The executive's participation took place in a panel organized by the Brazilian Agency for the Promotion of Exports and Investments (ApexBrasil), during which the Ministry of Agriculture and Livestock (Mapa) detailed the National Program for the Conversion of Degraded Pastures into Sustainable Agricultural and Forestry Production Systems (PNCPD). Officially launched on December 6, the project aims to recover and convert up to 40 million hectares of degraded pastures into arable areas within ten years, potentially doubling the country's food production area. Signed by President Luiz Inácio Lula da Silva, Federal Decree 11,815 will represent investment opportunities of up to US$120 billion. The estimated cost ranges from US$1,500 to US$3,000 per hectare for pasture recovery, including initiatives focused on soil correction, acquisition of modern machinery, implementation of environmentally responsible agricultural systems, and support for operational expenses.
"This is an agenda we have been pursuing within our chain: not only regularization but also providing technical and financial assistance to producers to combine production and sustainability", said Liège Correia on the occasion. In the executive's view, all actors, including those in the financial sector, need to open up more lines of credit so that small farmers can promote the sustainable conversion of their lands. The Company has advocated during COP for the role that Brazil can play in addressing the challenge of feeding the growing global population and, at the same time, mitigating climate change.
In the Apex panel, representatives of the Brazilian government also emphasized the importance of joint action to achieve the goals proposed by the program. "It is important to highlight the robustness of this initiative, which is part of the new Growth Acceleration Program (PAC). Of course, the government will not bear all these resources alone. We will build partnerships with international funds and the private sector, with the aim of becoming the world's largest food supplier by the end of the process", assured Mapa's Secretary of Commerce and International Relations, Roberto Serroni Perosa.
According to him, in the last 50 years, Brazil has achieved a 140% increase in planted area and a 580% increase in productivity. "The result of much dedication, not only from farmers but from the entire chain. We have grown, but we have grown thanks to technology and innovation. Now we will double our production without deforesting anything, without removing a single tree. Because degraded pasture emits greenhouse gases (GHG), but with proper management, these emissions can be reduced. But the producer will only do this if he has financial conditions", he said.
Perosa also highlighted the creation of a committee led by Mapa, bringing together 12 ministries, state-owned companies, and banks to develop the program. "After all, if we intend to double national production, we need to develop means to be able to distribute this production.

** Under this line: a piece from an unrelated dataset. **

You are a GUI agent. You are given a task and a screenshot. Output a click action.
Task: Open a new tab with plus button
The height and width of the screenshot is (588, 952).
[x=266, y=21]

Embrapa, for example, has already received nearly R$2 billion this year for development projects," he said.
Jorge Gildi, a sustainable finance expert at Banco do Brasil, presented figures in the Apex panel on how the institution can stimulate the sector to achieve the government's goal of doubling food production in the country in 10 years. "We already have R$200 billion in our portfolio for investments until 2030. Our portfolio of sustainability-related products reaches R$338 billion. Last year, for example, we entered into a partnership with the World Bank to allocate over US$500 million in credit and funds for the carbon market. We will leverage this with our own resources and reach US$1.9 billion in projects that could make Brazil a player in this market", said Gildi. According to him, Banco do Brasil has already identified 170 thousand farms today with the possibility of implementing the strategy developed by the government. "We are talking about restoring the entire agro infrastructure. Banco do Brasil, for example, has already hired 200 agronomists who are providing nearly two thousand technical assistance visits throughout the country", he said.

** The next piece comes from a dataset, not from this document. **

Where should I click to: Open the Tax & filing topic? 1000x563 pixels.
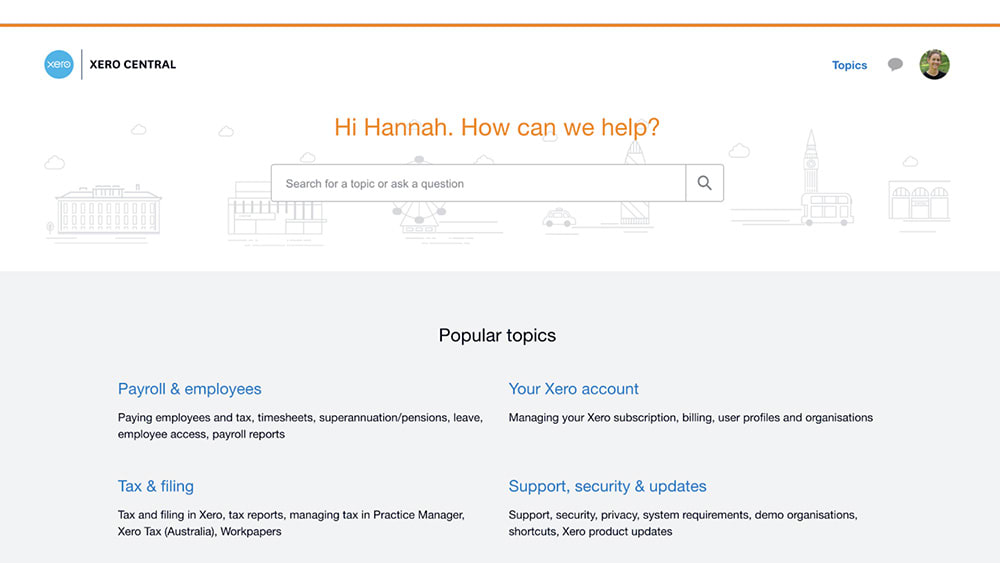pos(156,486)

During the panel, Correia also mentioned the company's initiatives in Pará. On December 1st, JBS announced an investment of R$ 43.3 million over the next 3 years to enhance the transparency and traceability of the cattle chain in Pará, supporting small-scale producers with environmental regularization programs and the adoption of regenerative practices and agroforestry systems. The company also leads the pilot project aiming to implement an individual cattle traceability system in the state. On the same day, the company became a signatory of the First Movers Coalition for Food. Led by the World Economic Forum, with the support of the Government of the United Arab Emirates and 19 other companies, the initiative aims to accelerate methods, agricultural technologies, and sustainable production, driving the global development of low-carbon agricultural products.
Recently, a report released by the Food and Agriculture Organization of the United Nations (FAO) demonstrated how increasing productivity in livestock farming can benefit the fight against climate change. According to the study, reducing animal protein consumption only reduces 1% of annual livestock emissions. However, with increased productivity and proper management of these pasture and production areas, a fivefold impact on emission reduction can be achieved.